A core goal of senior communities is to help keep their residents active. They provide both the facilities and the encouragement that seniors require to keep fit. Exercise programs at senior communities range from Sit-and-Be-Fit to water aerobics. And large communities have a big variety of activity choices so that residents can participate in activities they enjoy most. Whether it’s dancing or Tai Chi, communities strive to offer activities that residents genuinely enjoy. Communities also employ trainers that help seniors exercise and keep them motivated. Jason Childers, a senior vice president at LeisureCare says, enthusiastic staff is essential, “We are seeing more and more residents taking advantage of the gym. When the trainer is enthusiastic, it’s easy to get people excited about it.”

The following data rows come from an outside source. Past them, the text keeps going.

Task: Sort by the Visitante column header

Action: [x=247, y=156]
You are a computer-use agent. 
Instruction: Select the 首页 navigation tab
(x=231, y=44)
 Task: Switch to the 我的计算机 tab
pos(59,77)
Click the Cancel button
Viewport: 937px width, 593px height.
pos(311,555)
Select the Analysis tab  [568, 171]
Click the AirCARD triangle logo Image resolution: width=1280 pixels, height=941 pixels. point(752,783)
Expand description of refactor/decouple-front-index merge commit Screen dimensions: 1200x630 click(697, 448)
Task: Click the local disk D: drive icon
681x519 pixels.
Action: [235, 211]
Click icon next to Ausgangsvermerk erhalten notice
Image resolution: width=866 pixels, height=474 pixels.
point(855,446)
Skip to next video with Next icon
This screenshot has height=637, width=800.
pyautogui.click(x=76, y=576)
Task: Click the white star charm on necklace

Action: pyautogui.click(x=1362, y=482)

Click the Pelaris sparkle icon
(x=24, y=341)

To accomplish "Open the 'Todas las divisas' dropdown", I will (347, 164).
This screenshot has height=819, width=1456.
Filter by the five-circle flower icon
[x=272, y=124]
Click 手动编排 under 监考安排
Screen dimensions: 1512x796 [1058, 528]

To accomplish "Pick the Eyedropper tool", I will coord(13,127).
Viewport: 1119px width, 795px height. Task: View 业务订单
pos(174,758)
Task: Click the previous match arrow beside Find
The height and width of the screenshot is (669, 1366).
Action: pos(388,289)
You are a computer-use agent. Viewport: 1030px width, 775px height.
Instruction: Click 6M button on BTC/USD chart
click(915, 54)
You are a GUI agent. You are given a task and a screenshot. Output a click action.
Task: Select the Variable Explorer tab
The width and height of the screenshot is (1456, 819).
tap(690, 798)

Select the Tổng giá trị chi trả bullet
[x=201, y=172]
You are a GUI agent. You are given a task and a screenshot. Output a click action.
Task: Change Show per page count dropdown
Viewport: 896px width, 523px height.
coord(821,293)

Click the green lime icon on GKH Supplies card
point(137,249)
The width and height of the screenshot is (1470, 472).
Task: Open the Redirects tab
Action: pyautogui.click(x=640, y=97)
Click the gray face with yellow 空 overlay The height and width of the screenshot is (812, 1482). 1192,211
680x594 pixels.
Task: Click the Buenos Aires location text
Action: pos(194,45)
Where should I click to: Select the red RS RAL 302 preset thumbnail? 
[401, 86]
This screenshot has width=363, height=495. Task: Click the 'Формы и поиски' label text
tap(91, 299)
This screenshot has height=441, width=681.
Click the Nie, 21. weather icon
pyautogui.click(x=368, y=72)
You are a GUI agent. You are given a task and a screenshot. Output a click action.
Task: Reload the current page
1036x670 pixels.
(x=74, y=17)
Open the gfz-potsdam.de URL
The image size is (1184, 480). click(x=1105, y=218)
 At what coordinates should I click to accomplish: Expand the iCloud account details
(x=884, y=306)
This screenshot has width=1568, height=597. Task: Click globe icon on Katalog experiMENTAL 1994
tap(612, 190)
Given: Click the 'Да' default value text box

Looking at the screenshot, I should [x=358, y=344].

Stress and anxiety is also linked to heart problems, so senior communities work to make sure that residents are able to engage in enjoyable and comforting pastimes such as spending time with a pet (pet therapy) and sing-alongs. Activities director at Peaks at Santa Rita in Green Valley, Arizona says that residents at her community, “love karaoke.”
Smoking is a primary cause of heart disease. The American Heart Association explains bluntly, “Smoking is the most important preventable cause of premature death in the United States. Smokers have a higher risk of developing many chronic disorders, including atherosclerosis — the buildup of fatty substances in the arteries — which can lead to coronary heart disease.”
Fortunately today’s assisted living communities are, as a rule, smoke free. Smoking is usually relegated to a designated outdoor area which assures that residents and staff who do not smoke aren’t exposed to hazardous, smoke-filled air. Communities’ nonsmoking policies not only protects nonsmokers, but also can help encourage current smokers to give up the habit. The inconvenience of only being allowed to smoke in designated areas often serves as motivation to break the habit, and residents who are actively trying to quit smoking can also receive additional support from medical professionals at the community.
We’re just beginning the fight against heart disease. As America’s leading cause of death, there is still an incredible amount of progress that needs to be made. But the decrease in heart disease that we witnessed during the last decade is a promising sign. Senior living providers’ systemic mindfulness of heart-health has very likely extended and improved the lives of tens of thousands of Americans, and can serve as a positive model for the rest of nation.